The problem:
Go through the data below. Pull out every line that has the word "computer".

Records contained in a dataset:
"""
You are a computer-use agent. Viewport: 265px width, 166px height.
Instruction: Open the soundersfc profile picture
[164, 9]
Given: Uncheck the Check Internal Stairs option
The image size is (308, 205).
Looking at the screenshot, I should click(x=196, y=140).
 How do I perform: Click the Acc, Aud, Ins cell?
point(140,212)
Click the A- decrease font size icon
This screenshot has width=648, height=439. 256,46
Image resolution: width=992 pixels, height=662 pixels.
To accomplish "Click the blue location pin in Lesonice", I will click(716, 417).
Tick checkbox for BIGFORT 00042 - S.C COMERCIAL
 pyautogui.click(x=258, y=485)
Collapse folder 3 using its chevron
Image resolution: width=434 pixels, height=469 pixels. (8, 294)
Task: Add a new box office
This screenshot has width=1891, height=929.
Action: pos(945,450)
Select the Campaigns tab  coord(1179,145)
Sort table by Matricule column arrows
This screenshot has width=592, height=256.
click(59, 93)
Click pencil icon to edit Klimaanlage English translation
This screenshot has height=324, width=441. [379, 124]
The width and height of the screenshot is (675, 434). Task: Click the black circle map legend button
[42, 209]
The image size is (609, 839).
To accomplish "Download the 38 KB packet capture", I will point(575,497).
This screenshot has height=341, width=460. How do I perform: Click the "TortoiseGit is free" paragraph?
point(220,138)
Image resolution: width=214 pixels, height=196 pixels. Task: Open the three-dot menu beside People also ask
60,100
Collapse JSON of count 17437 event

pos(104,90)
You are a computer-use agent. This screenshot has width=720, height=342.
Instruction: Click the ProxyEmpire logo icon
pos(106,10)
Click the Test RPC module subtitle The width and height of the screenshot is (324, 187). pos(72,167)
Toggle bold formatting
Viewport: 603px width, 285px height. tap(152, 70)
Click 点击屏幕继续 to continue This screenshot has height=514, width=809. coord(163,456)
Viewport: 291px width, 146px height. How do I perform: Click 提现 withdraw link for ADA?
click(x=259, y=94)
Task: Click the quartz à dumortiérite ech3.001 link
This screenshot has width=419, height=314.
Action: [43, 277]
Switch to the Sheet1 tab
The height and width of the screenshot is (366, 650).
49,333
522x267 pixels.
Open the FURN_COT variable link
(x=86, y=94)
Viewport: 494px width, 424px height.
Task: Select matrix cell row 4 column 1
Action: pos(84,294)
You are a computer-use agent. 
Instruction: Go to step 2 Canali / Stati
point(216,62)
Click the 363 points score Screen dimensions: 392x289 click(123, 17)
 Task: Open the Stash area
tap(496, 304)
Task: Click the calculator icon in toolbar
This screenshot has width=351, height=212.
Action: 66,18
"""
Answer section:
You are a computer-use agent. Viewport: 265px width, 166px height.
You are a computer-use agent. This screenshot has width=720, height=342.
You are a computer-use agent. 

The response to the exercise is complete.